■ Assigned task:
I would like the entries transcribed word for word, please, with the pictures removed.

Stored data
----

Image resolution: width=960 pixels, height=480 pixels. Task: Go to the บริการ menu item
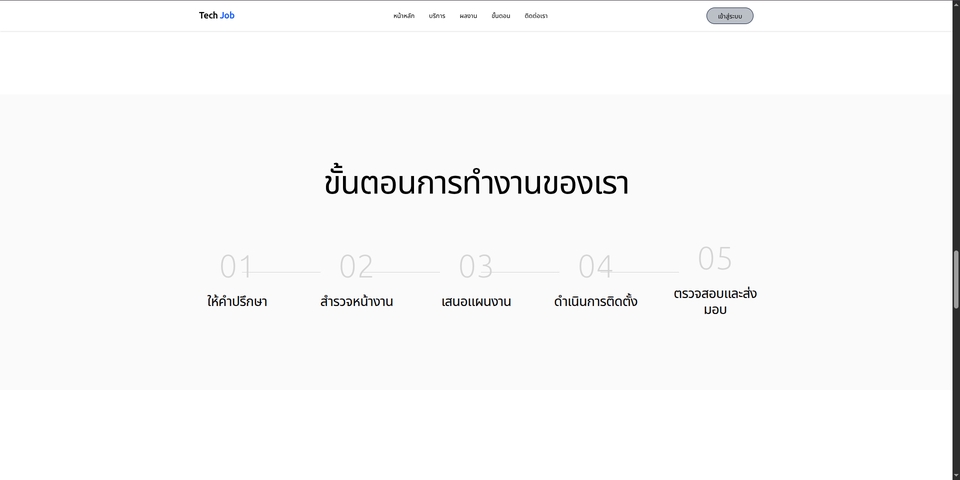437,16
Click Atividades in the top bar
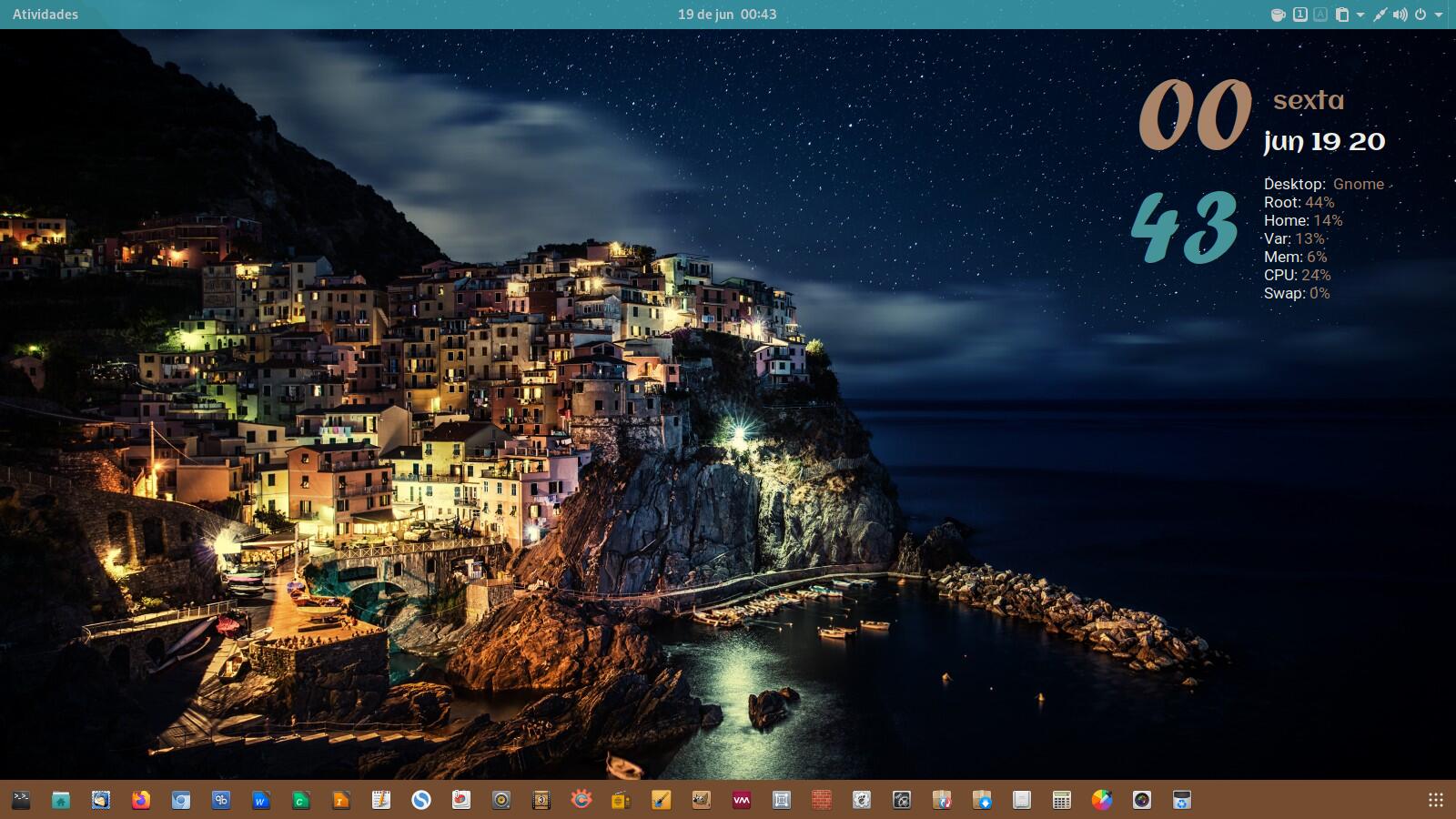Screen dimensions: 1456x819 (46, 15)
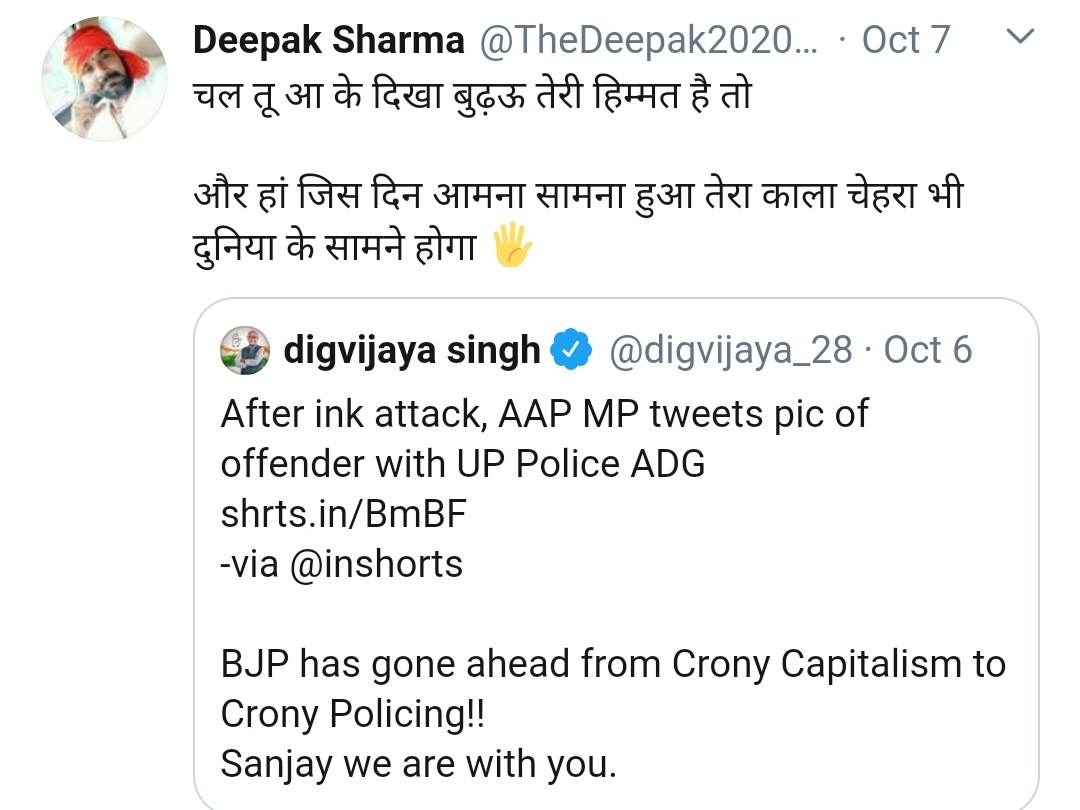Click the "Crony Capitalism" sentence
1080x810 pixels.
(x=613, y=664)
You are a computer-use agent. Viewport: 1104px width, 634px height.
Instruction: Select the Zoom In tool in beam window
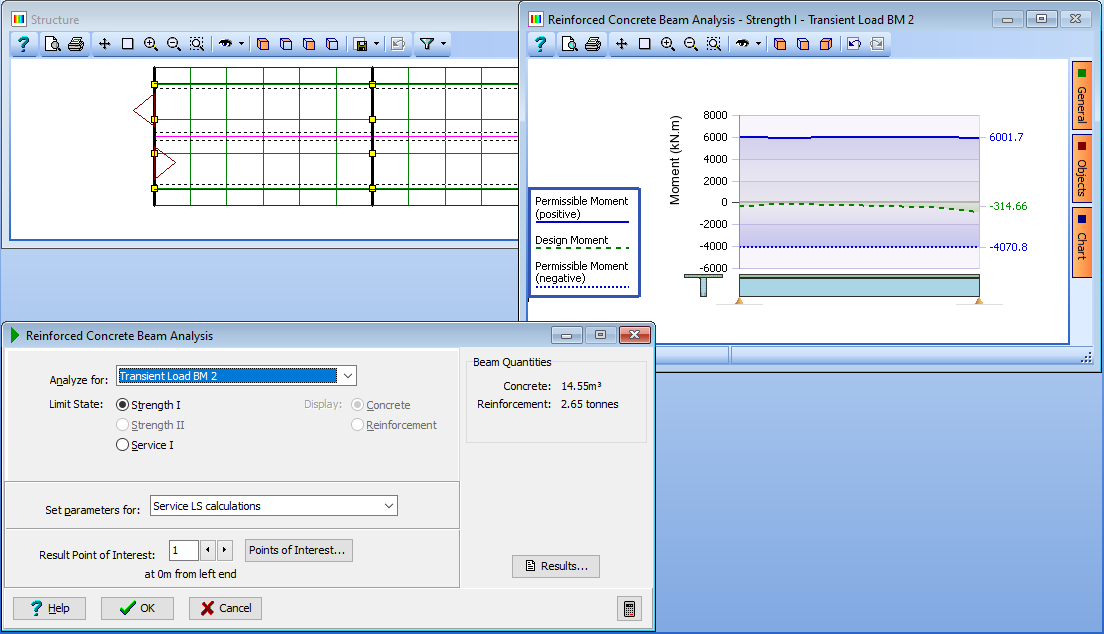pyautogui.click(x=667, y=44)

----

■ Result below:
Image resolution: width=960 pixels, height=480 pixels. Task: Go to the บริการ menu item
437,16
Click Atividades in the top bar
Screen dimensions: 1456x819 (46, 15)
Click the "Crony Capitalism" sentence
1080x810 pixels.
(x=613, y=664)
You are a computer-use agent. Viewport: 1104px width, 634px height.
Instruction: Select the Zoom In tool in beam window
pyautogui.click(x=667, y=44)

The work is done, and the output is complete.